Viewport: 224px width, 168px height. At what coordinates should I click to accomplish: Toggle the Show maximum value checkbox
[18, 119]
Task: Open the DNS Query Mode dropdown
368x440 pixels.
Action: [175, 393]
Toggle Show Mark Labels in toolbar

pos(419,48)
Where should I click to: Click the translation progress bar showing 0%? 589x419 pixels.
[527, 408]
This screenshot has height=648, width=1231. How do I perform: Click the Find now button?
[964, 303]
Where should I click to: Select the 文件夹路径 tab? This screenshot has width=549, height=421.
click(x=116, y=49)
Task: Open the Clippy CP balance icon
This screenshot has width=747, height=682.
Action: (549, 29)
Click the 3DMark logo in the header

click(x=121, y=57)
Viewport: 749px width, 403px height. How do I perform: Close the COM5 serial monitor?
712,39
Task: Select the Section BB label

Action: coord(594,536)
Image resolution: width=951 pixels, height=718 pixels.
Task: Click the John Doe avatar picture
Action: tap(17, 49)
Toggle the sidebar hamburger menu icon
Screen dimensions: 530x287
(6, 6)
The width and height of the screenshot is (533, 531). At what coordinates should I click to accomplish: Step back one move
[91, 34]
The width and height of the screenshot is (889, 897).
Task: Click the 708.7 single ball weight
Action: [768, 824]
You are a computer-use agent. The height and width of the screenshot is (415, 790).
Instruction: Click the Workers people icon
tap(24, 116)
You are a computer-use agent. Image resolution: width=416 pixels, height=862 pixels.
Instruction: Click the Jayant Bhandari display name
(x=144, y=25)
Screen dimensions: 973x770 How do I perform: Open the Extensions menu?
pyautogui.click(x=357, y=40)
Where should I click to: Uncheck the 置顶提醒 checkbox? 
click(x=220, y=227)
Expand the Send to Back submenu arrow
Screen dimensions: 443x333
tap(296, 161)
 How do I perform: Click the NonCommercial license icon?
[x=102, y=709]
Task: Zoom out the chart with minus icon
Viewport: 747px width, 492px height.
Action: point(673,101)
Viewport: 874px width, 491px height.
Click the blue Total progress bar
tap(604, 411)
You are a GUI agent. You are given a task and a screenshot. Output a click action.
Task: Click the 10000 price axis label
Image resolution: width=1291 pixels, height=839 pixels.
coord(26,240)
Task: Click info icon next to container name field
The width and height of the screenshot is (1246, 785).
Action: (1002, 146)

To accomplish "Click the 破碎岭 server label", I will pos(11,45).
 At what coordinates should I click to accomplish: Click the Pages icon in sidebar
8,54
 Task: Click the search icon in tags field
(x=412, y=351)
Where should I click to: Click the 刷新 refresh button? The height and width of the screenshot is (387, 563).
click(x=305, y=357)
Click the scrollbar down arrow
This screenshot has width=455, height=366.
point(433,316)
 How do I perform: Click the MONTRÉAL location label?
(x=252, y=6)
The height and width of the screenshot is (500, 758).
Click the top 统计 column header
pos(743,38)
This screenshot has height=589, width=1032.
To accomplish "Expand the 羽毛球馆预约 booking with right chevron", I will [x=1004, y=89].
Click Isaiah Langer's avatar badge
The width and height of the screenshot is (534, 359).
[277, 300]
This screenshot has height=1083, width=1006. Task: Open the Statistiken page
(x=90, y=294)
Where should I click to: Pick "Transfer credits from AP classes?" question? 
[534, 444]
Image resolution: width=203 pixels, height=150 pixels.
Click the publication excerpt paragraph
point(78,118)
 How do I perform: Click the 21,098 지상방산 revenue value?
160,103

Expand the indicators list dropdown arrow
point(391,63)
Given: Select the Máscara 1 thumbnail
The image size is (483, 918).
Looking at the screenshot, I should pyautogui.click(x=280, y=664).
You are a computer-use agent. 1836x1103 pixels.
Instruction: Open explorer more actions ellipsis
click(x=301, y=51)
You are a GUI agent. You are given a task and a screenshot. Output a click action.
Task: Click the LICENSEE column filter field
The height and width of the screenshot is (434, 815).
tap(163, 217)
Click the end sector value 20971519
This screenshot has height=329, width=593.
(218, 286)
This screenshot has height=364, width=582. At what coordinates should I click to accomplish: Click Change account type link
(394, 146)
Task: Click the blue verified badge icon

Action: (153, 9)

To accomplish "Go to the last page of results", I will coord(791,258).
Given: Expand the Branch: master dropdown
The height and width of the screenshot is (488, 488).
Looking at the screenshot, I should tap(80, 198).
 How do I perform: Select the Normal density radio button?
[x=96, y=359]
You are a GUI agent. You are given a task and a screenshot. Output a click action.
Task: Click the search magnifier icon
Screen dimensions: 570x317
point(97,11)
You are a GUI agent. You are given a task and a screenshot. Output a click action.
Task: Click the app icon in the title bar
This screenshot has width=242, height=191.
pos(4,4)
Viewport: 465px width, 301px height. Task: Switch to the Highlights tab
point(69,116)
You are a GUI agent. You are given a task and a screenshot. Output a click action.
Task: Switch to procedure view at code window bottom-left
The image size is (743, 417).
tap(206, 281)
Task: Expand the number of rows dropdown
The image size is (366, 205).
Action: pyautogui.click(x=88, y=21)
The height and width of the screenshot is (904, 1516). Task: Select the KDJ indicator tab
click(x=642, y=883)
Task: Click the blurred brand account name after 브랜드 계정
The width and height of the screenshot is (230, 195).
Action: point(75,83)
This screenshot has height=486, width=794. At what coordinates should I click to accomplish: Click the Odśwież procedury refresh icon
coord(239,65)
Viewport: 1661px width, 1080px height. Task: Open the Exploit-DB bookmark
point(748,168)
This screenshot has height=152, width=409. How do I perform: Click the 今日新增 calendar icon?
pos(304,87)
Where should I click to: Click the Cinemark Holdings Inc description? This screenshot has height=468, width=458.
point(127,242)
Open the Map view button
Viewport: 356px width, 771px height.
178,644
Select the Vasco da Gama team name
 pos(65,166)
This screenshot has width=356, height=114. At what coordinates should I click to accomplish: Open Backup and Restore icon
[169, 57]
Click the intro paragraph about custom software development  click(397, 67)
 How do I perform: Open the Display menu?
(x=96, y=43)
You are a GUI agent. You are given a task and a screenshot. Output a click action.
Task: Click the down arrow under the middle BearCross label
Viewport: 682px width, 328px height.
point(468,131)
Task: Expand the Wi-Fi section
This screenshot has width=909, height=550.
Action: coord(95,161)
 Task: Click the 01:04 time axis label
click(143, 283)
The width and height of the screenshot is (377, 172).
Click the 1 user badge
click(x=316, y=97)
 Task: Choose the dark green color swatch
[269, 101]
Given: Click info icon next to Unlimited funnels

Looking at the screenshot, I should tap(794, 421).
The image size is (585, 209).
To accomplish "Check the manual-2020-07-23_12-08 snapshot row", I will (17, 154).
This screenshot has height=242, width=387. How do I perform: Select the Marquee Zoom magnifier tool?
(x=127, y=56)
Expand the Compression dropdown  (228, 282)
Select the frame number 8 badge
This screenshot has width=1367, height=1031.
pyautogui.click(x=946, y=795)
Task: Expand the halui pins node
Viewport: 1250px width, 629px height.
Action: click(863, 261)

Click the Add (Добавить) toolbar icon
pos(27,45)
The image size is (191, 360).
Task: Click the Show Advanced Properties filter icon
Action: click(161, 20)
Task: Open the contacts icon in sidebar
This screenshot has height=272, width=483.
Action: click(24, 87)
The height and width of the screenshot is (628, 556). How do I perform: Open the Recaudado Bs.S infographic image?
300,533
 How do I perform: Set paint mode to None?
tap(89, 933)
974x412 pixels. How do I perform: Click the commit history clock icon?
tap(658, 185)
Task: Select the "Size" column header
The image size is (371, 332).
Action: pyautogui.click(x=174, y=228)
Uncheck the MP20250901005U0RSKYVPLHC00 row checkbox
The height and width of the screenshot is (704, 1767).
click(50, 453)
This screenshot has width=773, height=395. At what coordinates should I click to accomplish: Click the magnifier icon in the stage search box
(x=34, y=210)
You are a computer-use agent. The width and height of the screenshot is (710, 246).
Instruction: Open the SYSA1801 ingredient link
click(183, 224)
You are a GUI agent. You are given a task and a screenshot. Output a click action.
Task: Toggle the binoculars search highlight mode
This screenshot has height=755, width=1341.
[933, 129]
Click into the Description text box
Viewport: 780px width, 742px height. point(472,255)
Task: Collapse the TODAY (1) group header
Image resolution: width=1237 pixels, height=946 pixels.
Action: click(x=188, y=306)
____
### TO BE DONE
Convert the material from the line containing "Viewport: 465px width, 301px" down to the line containing "Action: point(75,83)" into a JSON list of strings, one string per line, leaving out blank lines.

### WORKED SOLUTION
[
  "Viewport: 465px width, 301px height. Task: Switch to the Highlights tab",
  "point(69,116)",
  "You are a GUI agent. You are given a task and a screenshot. Output a click action.",
  "Task: Switch to procedure view at code window bottom-left",
  "The image size is (743, 417).",
  "tap(206, 281)",
  "Task: Expand the number of rows dropdown",
  "The image size is (366, 205).",
  "Action: pyautogui.click(x=88, y=21)",
  "The height and width of the screenshot is (904, 1516). Task: Select the KDJ indicator tab",
  "click(x=642, y=883)",
  "Task: Click the blurred brand account name after 브랜드 계정",
  "The width and height of the screenshot is (230, 195).",
  "Action: point(75,83)"
]